If tonight is a clear night in your area of the world, head outside and look up at the stars. What do you see?
If you can see the vast trail of our Milky Way Galaxy arching across the sky, congratulations: you have a view available to only one-third of the entire world’s population.
In a study published today in Science Advances, researchers released a new atlas of light pollution, mapping out areas of the world where the night sky is far from dark. They found that 83 percent of people globally and 99 percent of people in Europe and the United States live in areas where the night skies are polluted with light.
Light pollution is a problem for astronomers–the ‘luminous fog’ obscures their view of the skies. But that fog has other impacts on our planet as well.

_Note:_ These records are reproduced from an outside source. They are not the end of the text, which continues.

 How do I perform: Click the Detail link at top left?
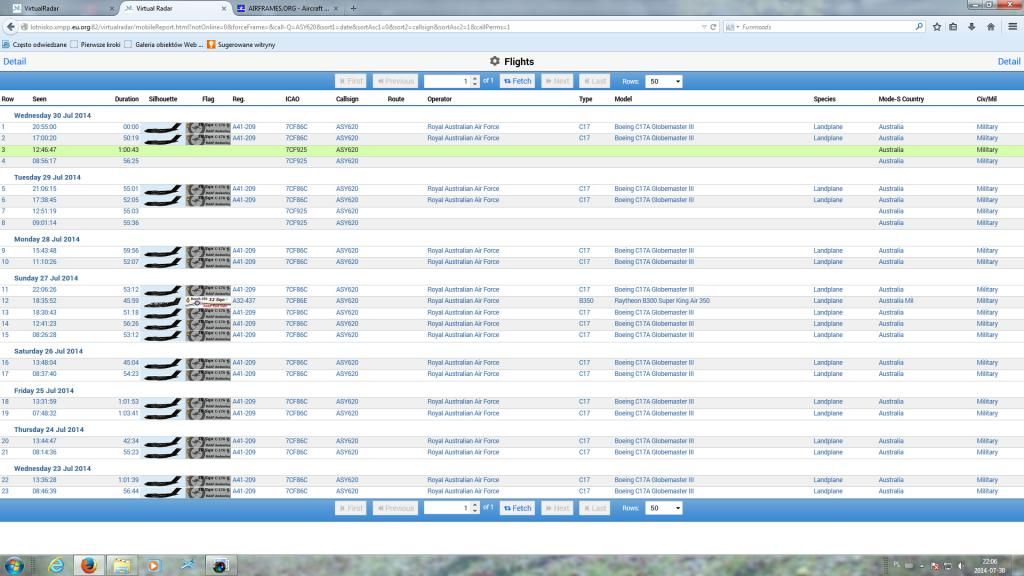15,62
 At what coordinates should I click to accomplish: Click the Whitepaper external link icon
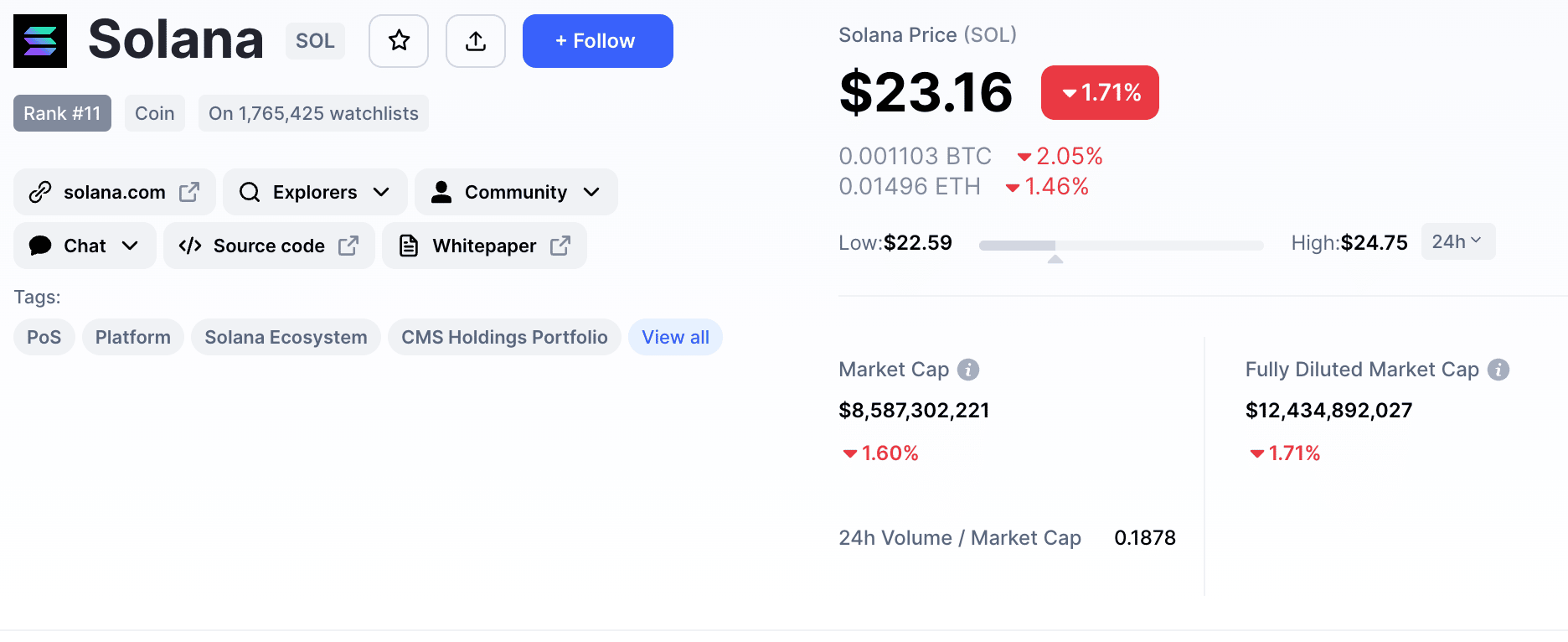click(560, 246)
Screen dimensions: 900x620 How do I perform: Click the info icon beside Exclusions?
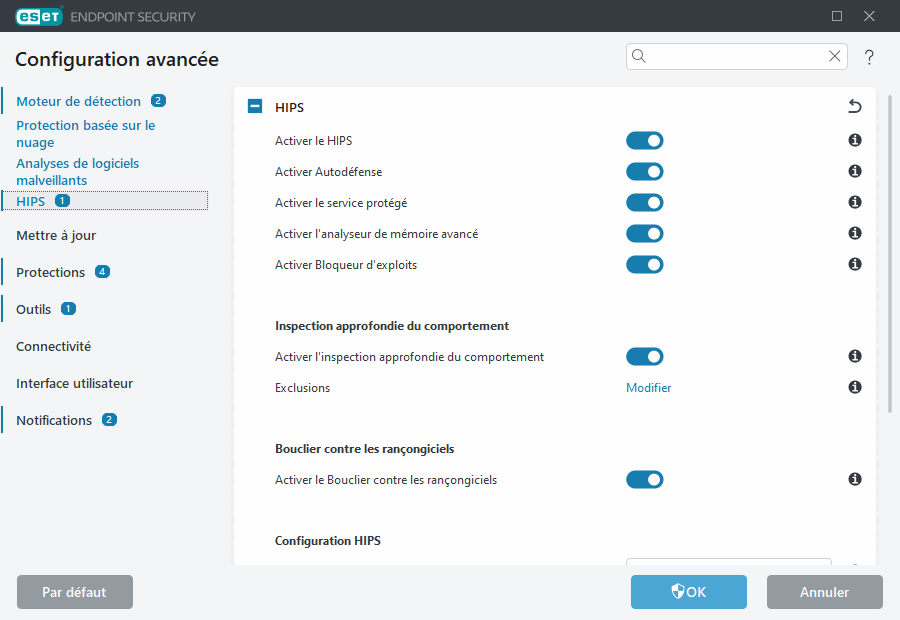pos(854,387)
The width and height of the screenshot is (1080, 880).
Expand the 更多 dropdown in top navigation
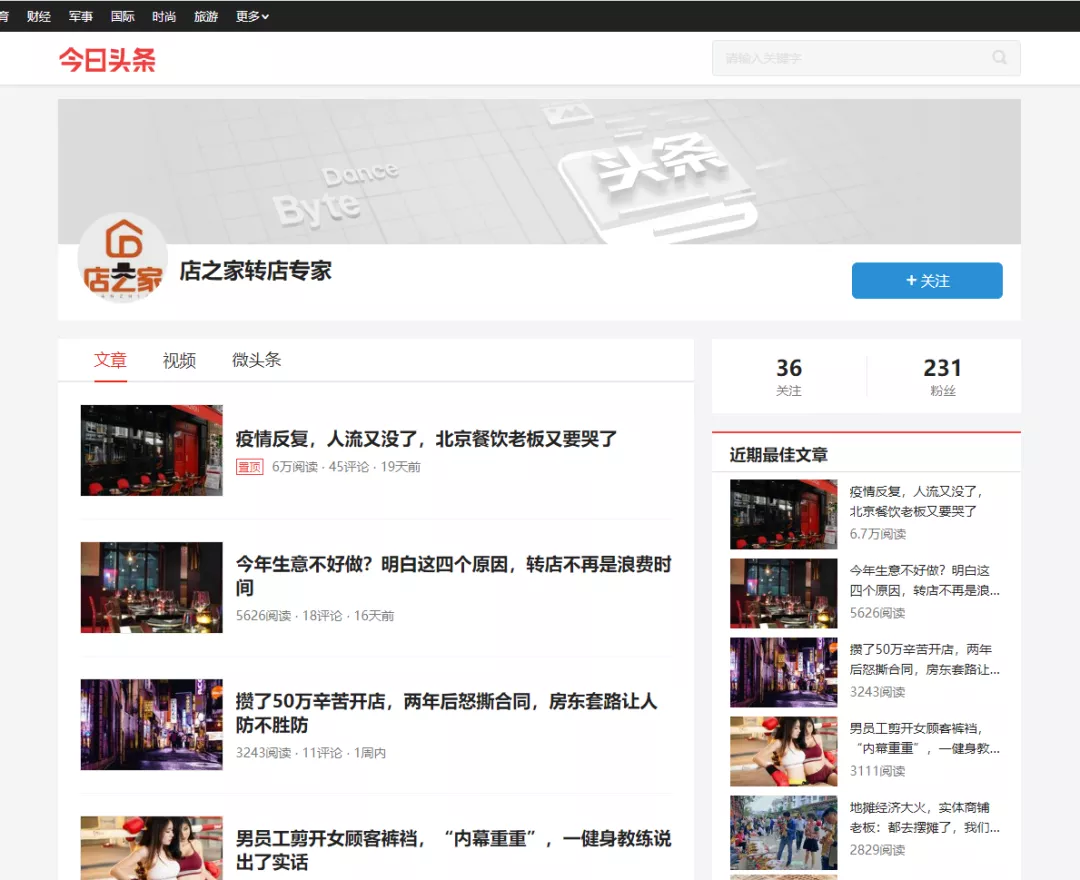tap(251, 16)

Bright lights at night can change the behavior of animals like moths, which can be distracted from other behaviors like pollinating plants. And doctors are looking into the human health effects of light at night.
Of course, there are a few bright spots in this fairly dim news. Earlier this week, Grand Canyon National Park received a provisional designation as an International Dark-Sky Park, which means it will protect its views of the night sky.
In the paper, the authors write: “It is possible to imagine two scenarios for the future. Perhaps the current generation will be the final generation to experience such a light-polluted world, as light pollution is successfully controlled. Alternatively, perhaps the world will continue to brighten, with nearly the entire population never experiencing a view of the stars…”
We’ll hope for the first scenario.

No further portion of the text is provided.